A single variable species comprises the genus foeniculum vulgare, which is a prominent member of the botanical family Umbelliferae, making fennel a cousin of parsley, dill, and cilantro along with many other umbrella plants. And of the fennels, three forms occur: green fennel, bulb or Florence fennel (finocchio), and bronze fennel.
All are characterized by a slightly sweet anise, or licorice, flavor, and their seeds, bulbs, and branches are used to add interest to many kinds of food. The seeds can be harvested in the fall and used for cooking — some will re-seed and appear in the spring as new fennel plants.
Bronze fennel, with its unusual dark purplish foliage, is a great and colorful garnish, especially when the stems are grilled with meats and vegetables. An additional element of gardening delight results from the attractiveness of bronze fennel to the black swallowtail butterfly, for which all the fennels are larval food. And the lovely stems add color and fine texture to flower arrangements.

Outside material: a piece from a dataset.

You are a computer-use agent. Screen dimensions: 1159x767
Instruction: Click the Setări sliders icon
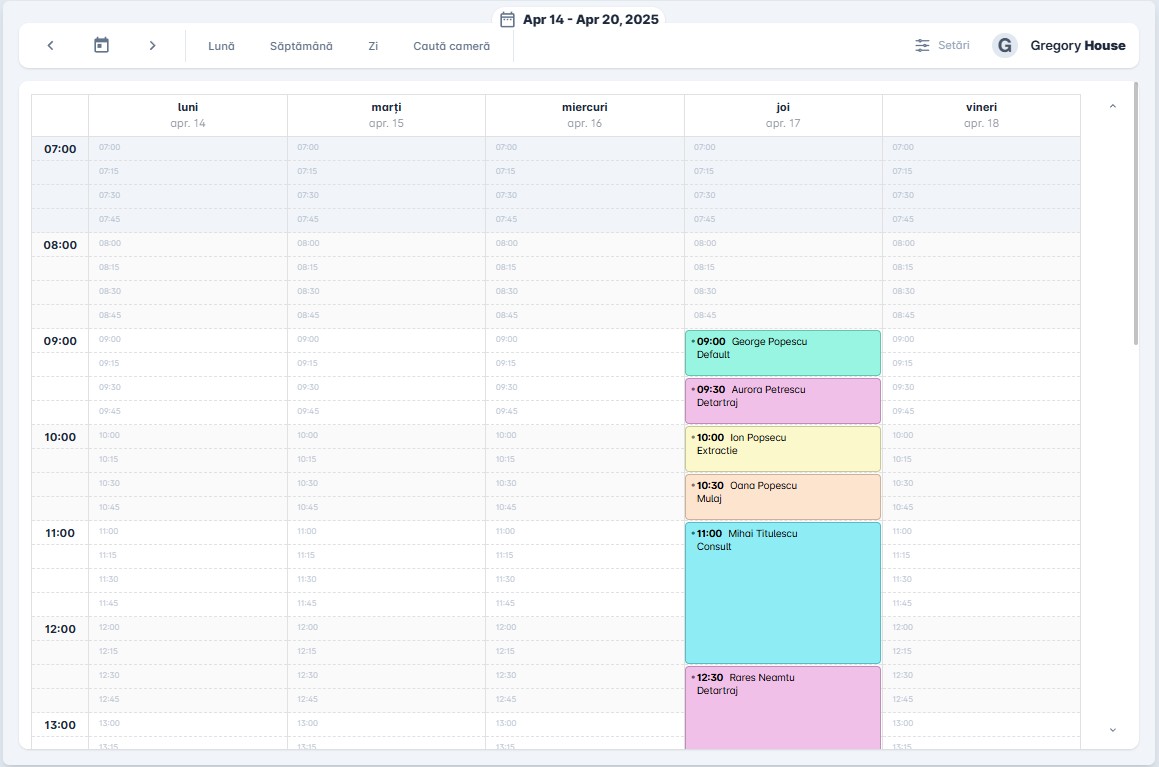pyautogui.click(x=922, y=46)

Growing bronze fennel is easy, as it requires only good garden soil, a moderate amount of water and fertilizer, good drainage, and sunshine. Its height (4-6 feet) makes it a natural for the back of the garden, or as a stunning feature in a raised bed, surrounded by lower-growing herbs and flowers. When it becomes leggy in the summer heat, just cut it off and it will grow afresh. Its vibrant nature provides rapid recovery from the banquets of black swallowtail caterpillars as well!
Beautiful in the fall garden, our winters are generally mild enough to allow it to continue to be useful throughout the year.